These subjects became my game plan, and my local knowledge gardeners guided me in their practical application. Nothing was theoretical; it was all hands-on practical.

  So, this is where I record what I did and provide you with references and recommendations to get you started on your own quest. You may even want to take my topic checklist to your own local knowledge kitchen gardeners, who will have had experience with your particular microclimate.

  1. Soil

  Scott Titus, my neighborhood soil expert, arrived at our soggy site in early March carrying what looked like a giant apple corer. He proceeded to plunge it into several parts of our lawn and deposited these earthen cores into a plastic bag, to be sent away for analysis.

  On our property, the soil depth, before reaching substantial stones, was less than 10 inches.
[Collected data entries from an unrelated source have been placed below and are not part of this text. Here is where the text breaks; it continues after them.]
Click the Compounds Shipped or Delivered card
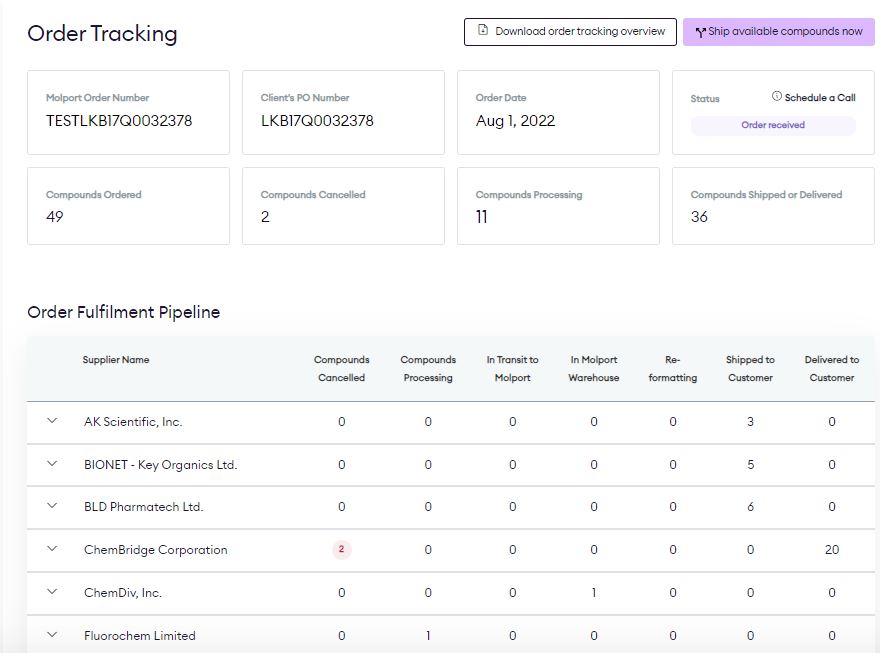 (773, 206)
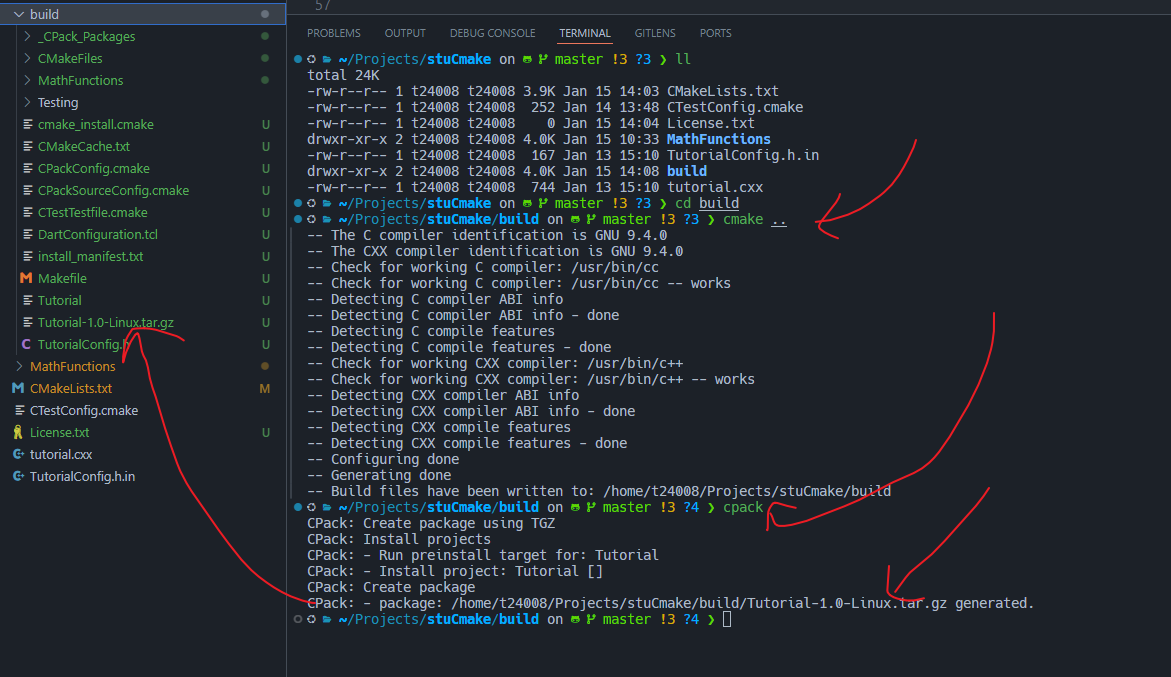Expand the Testing folder

click(x=27, y=102)
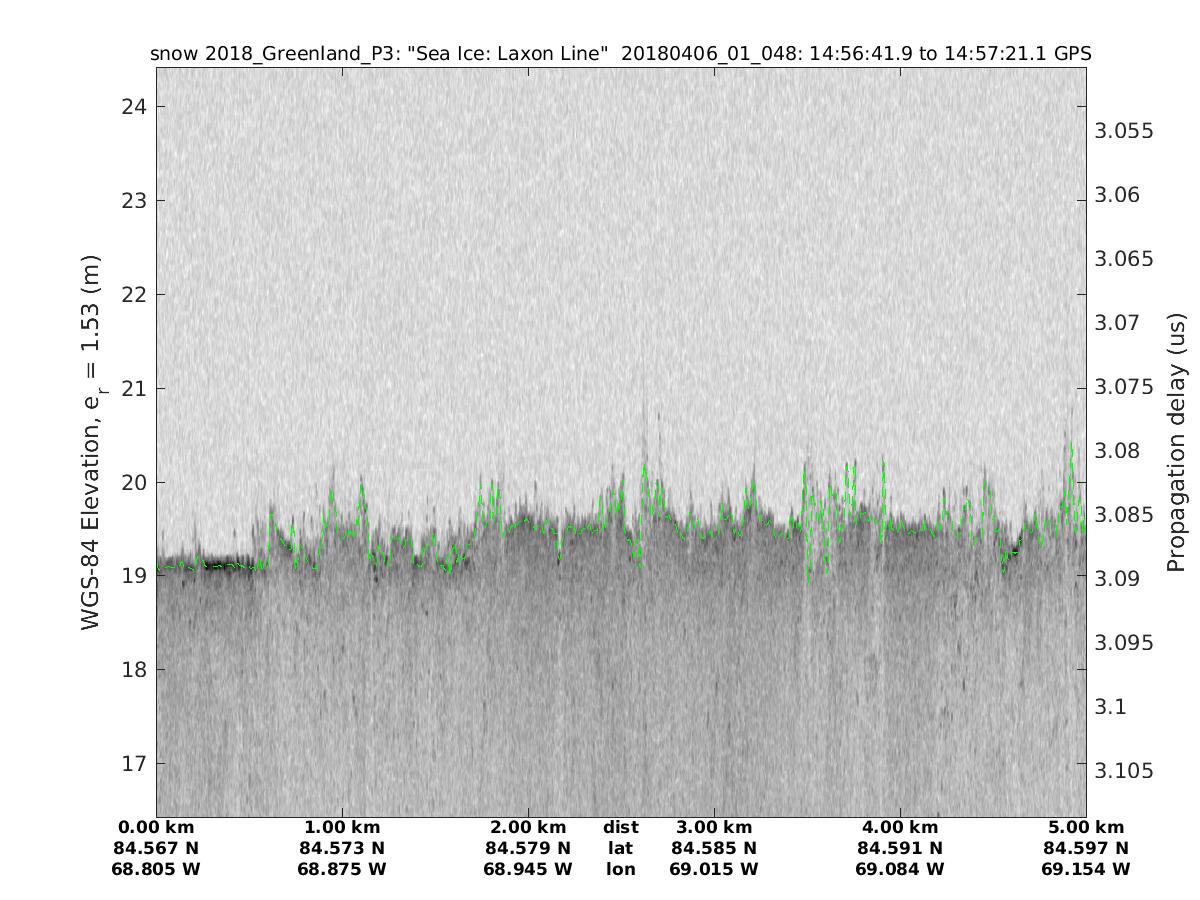Click the 'lon' axis legend label
Screen dimensions: 1200x900
click(x=620, y=869)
There was also green plastic netting, used by sod farmers to hold together the instant lawn, that had been there for eight years.

  We’ve got clay and some silt, so the ground’s wet, and our driveway slopes, dumping all the surface water directly onto our sunny gardening site.

  Our first task was to redirect the surface water by digging out an 8-inch-deep trench to intercept the runoff. We buried a 4-inch perforated drainage pipe and then covered it in ½-inch gravel. All this is what I was told is called a French drain. Exactly why it’s French I’ve been unable to discover. Everyone with an English background usually questions why things are dubbed “French”!